What the task requires: Format the part of the material that opens with the line containing "Where should I" and closes with the line containing "Action: pos(126,562)", both included, as a JSON list of strings with one string per line. Skip blank lines and leave out the pictures.

[BEGIN]

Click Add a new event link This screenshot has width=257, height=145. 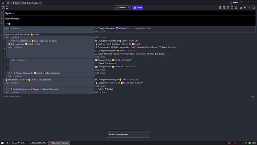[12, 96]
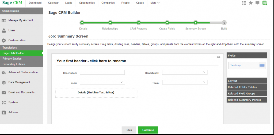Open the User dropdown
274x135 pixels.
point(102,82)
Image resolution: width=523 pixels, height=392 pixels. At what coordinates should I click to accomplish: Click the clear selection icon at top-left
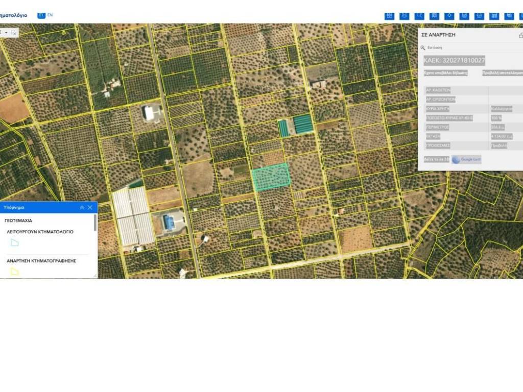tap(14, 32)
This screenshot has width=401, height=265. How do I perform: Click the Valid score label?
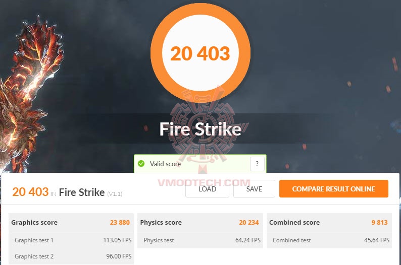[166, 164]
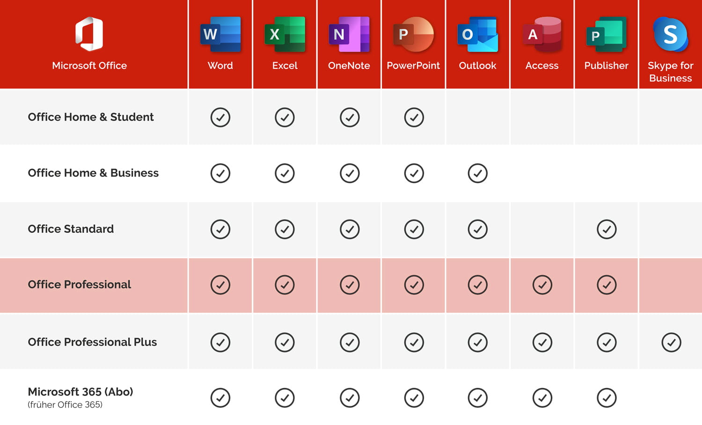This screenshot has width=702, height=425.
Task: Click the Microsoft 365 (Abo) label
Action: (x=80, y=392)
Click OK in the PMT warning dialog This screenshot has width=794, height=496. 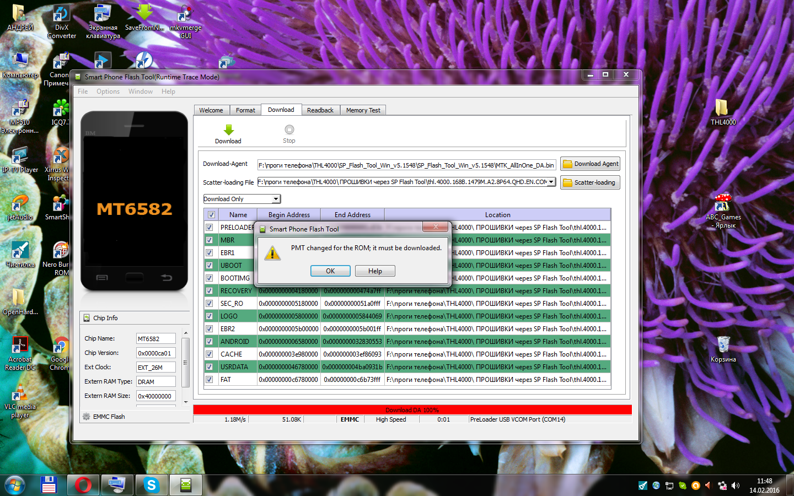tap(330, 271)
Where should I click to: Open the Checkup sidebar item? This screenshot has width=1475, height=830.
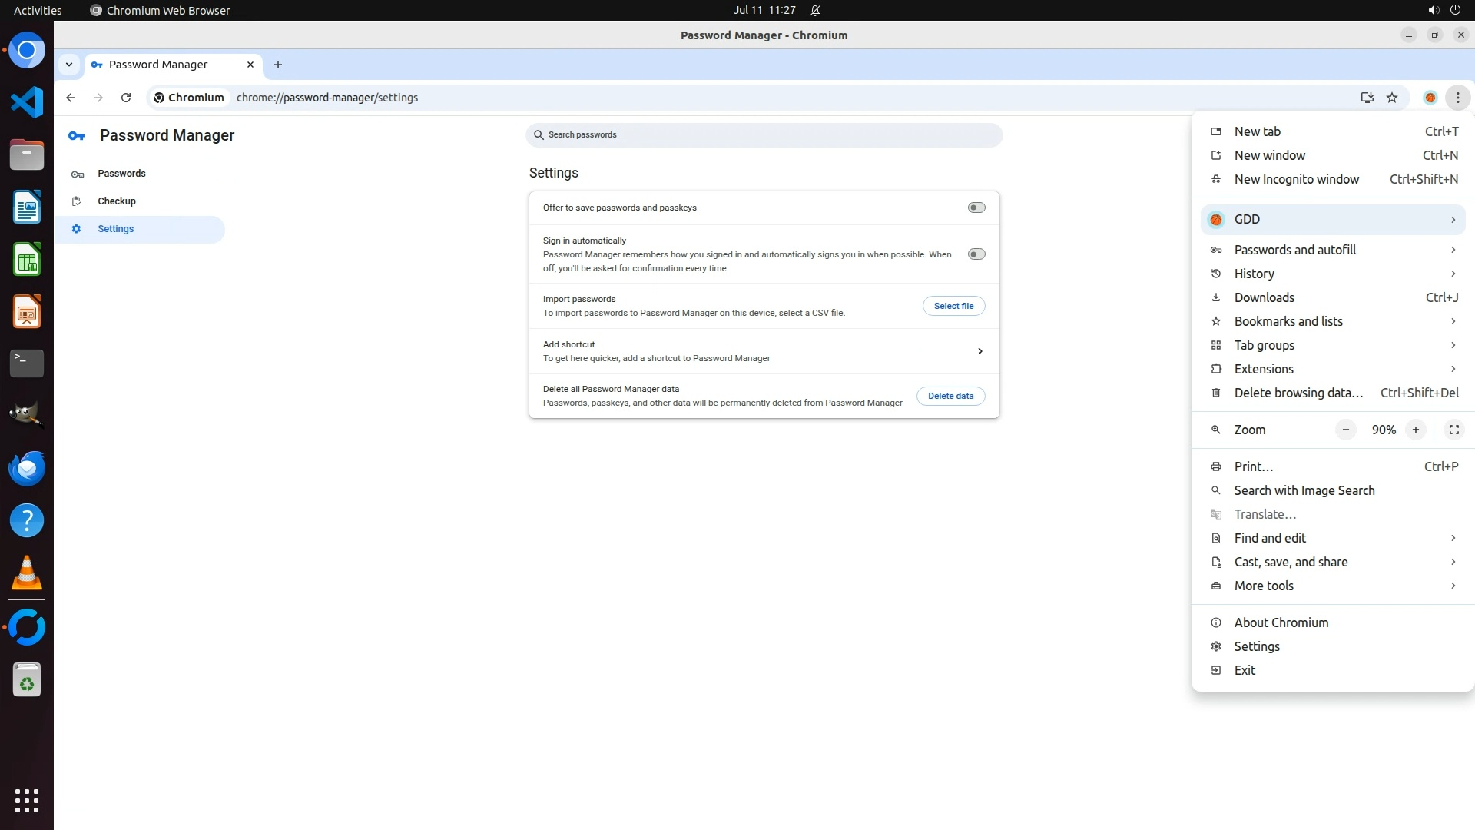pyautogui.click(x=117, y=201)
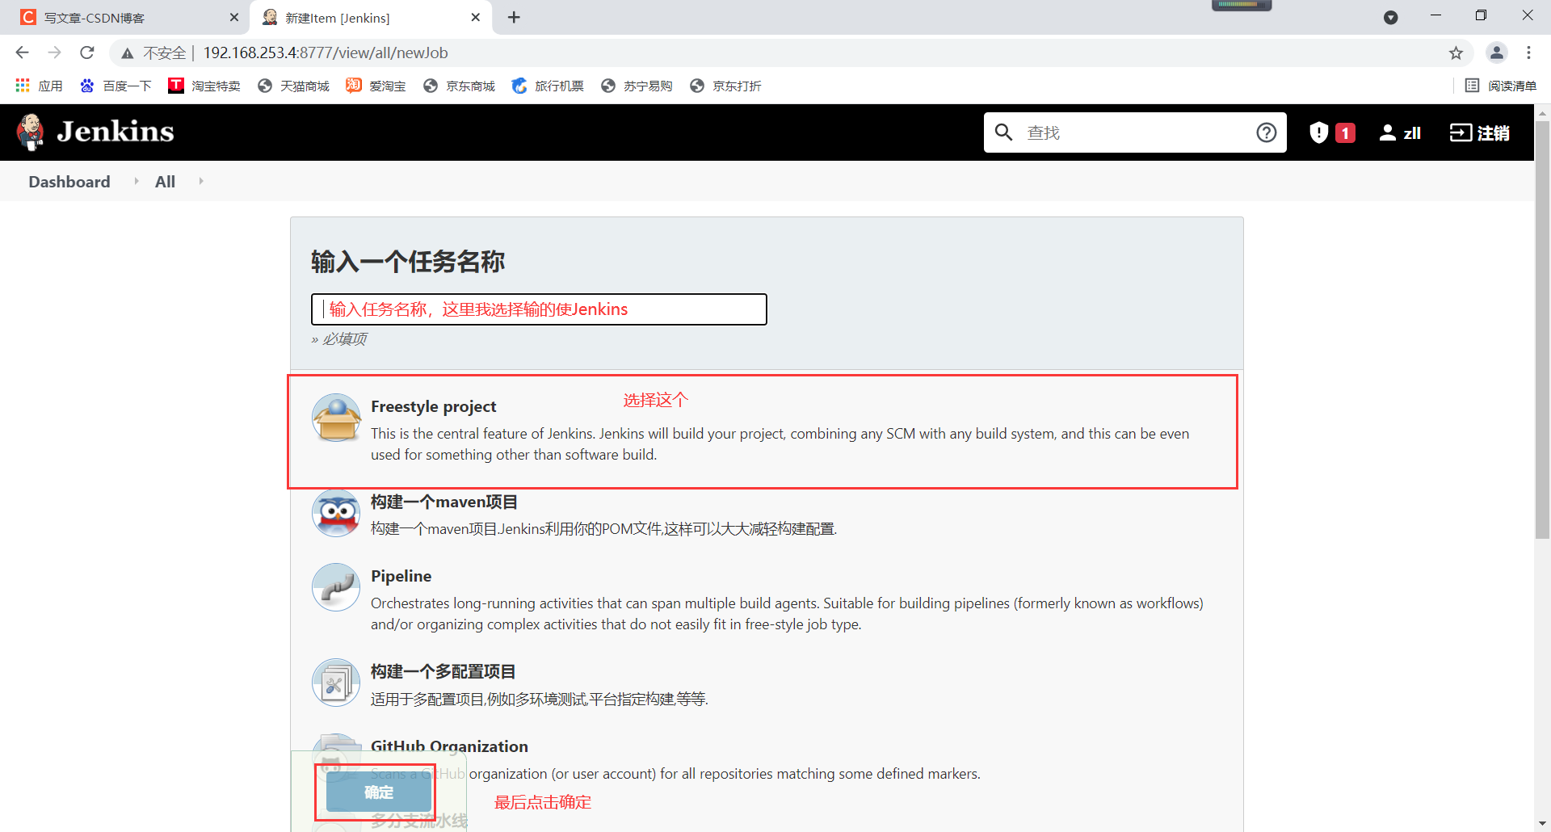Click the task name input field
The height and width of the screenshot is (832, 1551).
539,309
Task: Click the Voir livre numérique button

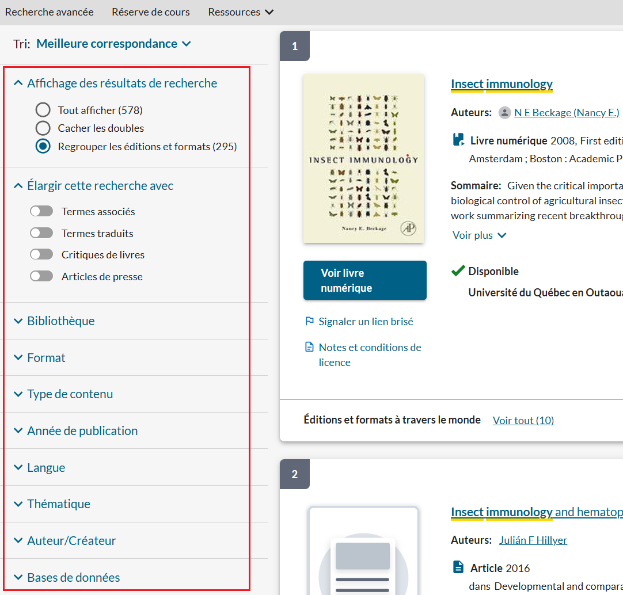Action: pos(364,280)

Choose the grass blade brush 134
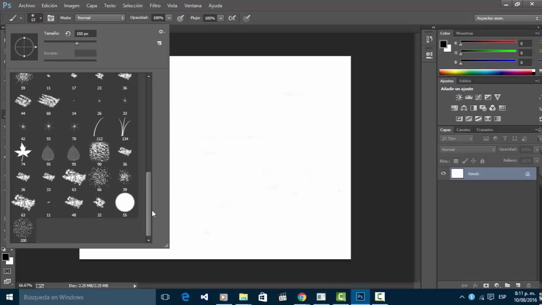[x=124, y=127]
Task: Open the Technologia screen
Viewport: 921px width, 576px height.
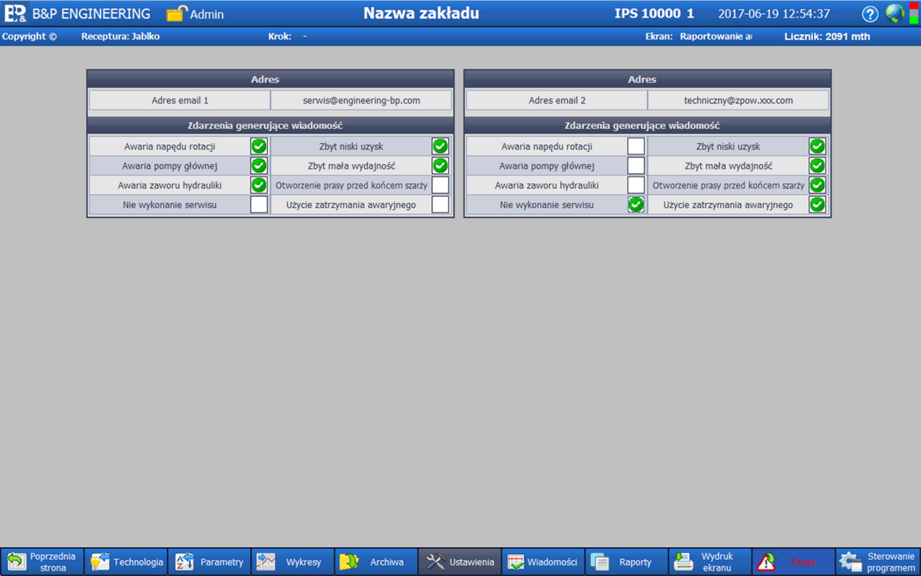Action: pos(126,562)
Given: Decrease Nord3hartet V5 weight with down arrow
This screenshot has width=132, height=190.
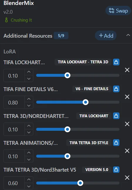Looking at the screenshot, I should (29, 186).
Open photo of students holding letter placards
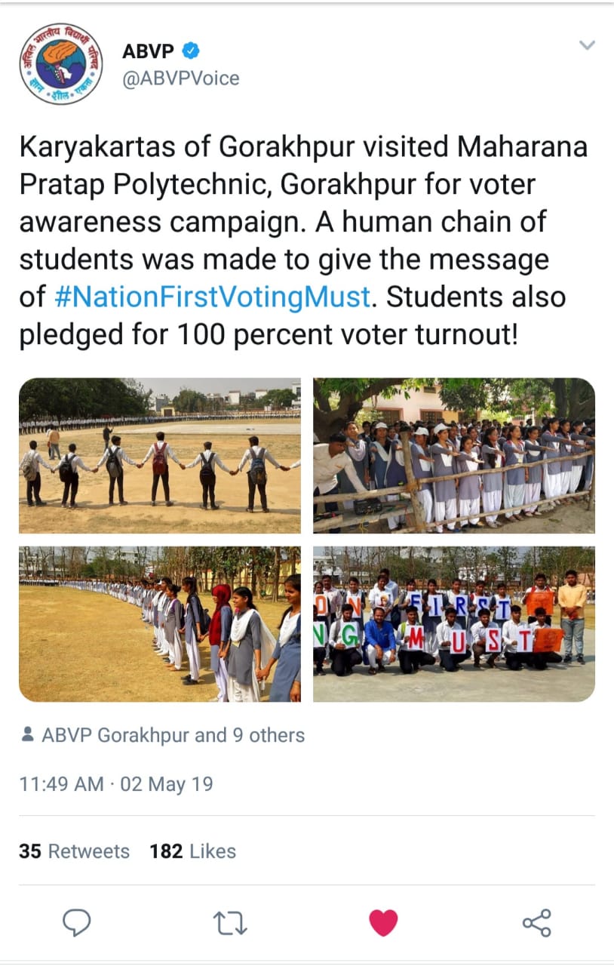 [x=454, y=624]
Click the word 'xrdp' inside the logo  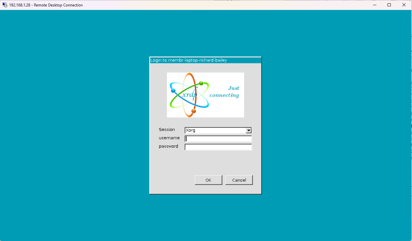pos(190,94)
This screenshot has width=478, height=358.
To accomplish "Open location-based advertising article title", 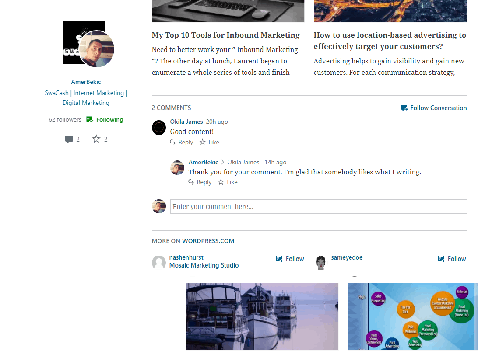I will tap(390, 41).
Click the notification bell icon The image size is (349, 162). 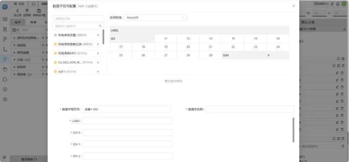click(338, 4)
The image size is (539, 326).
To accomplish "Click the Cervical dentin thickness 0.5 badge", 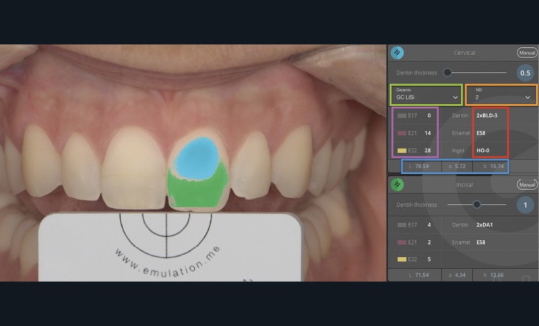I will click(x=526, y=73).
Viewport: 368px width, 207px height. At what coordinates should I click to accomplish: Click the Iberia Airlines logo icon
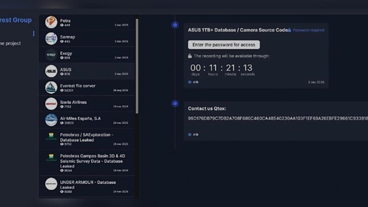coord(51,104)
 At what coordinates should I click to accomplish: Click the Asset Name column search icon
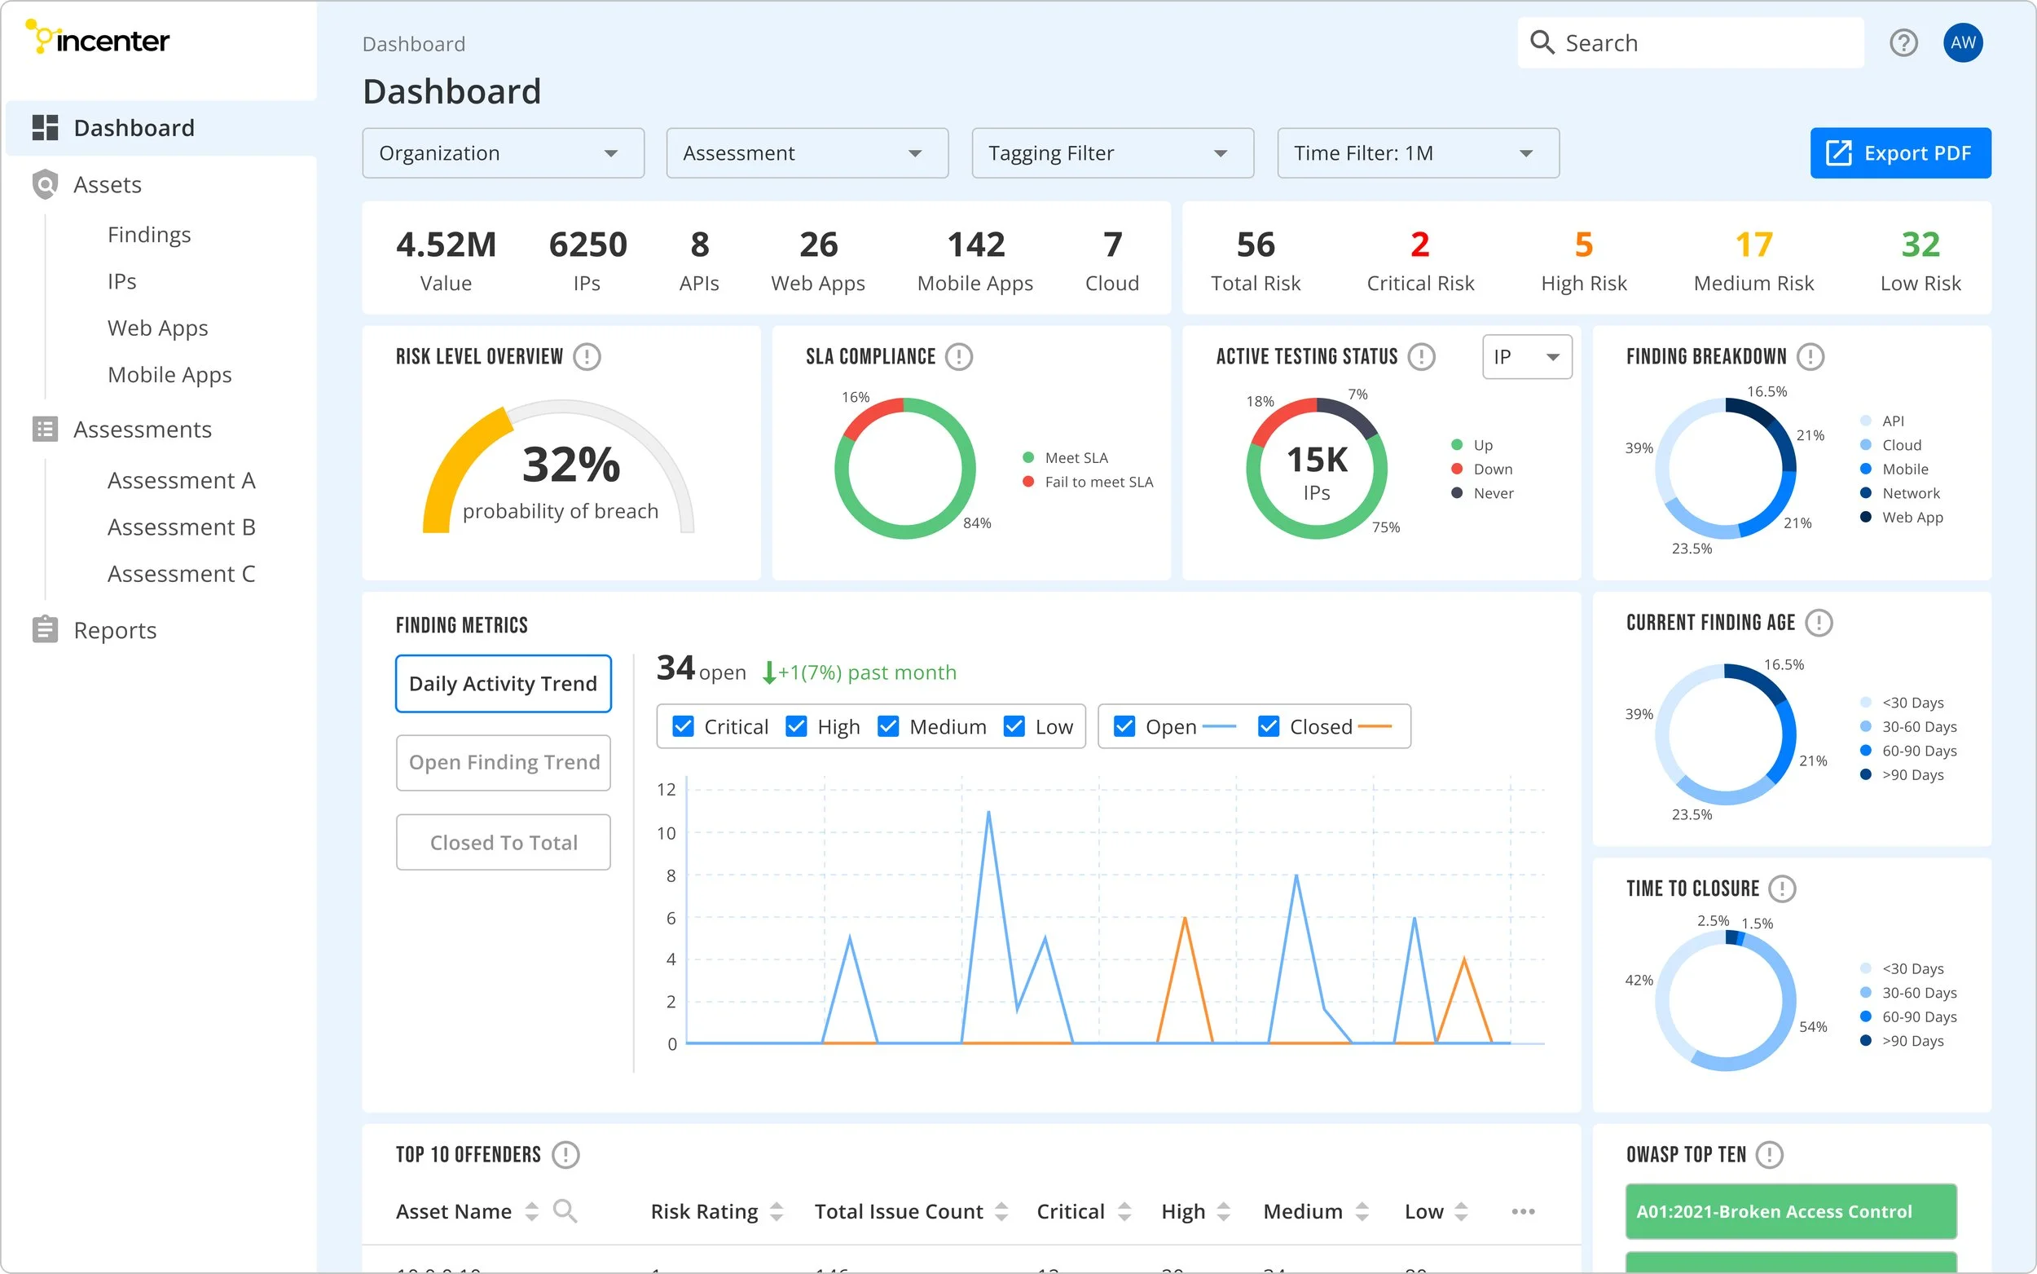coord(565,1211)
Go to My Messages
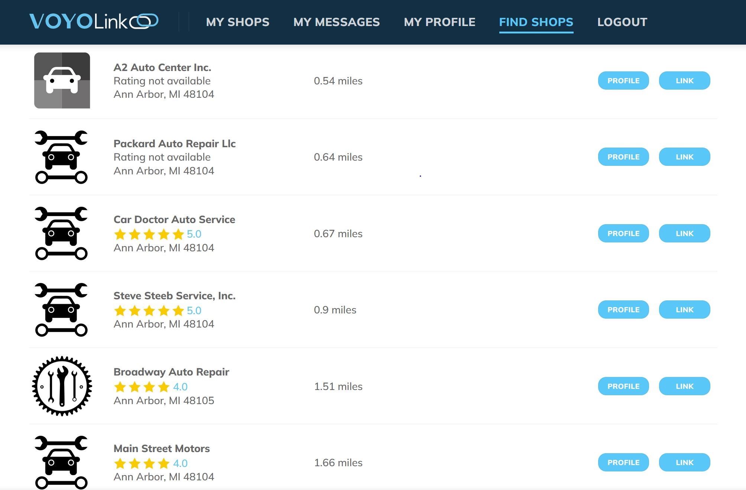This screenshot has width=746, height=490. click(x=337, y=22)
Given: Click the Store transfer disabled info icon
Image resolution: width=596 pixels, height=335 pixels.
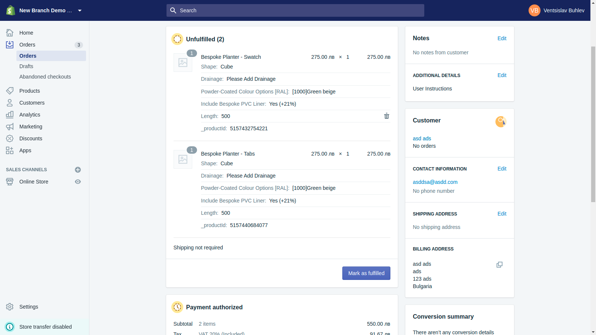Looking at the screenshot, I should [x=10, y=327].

[END]

Right answer:
[
  "Where should I click to: Open the Checkup sidebar item? This screenshot has width=1475, height=830.",
  "pyautogui.click(x=117, y=201)",
  "Click the task name input field",
  "The height and width of the screenshot is (832, 1551).",
  "539,309",
  "Task: Click the Voir livre numérique button",
  "Action: pos(364,280)",
  "Choose the grass blade brush 134",
  "[x=124, y=127]",
  "Task: Open the Technologia screen",
  "Viewport: 921px width, 576px height.",
  "Action: pos(126,562)"
]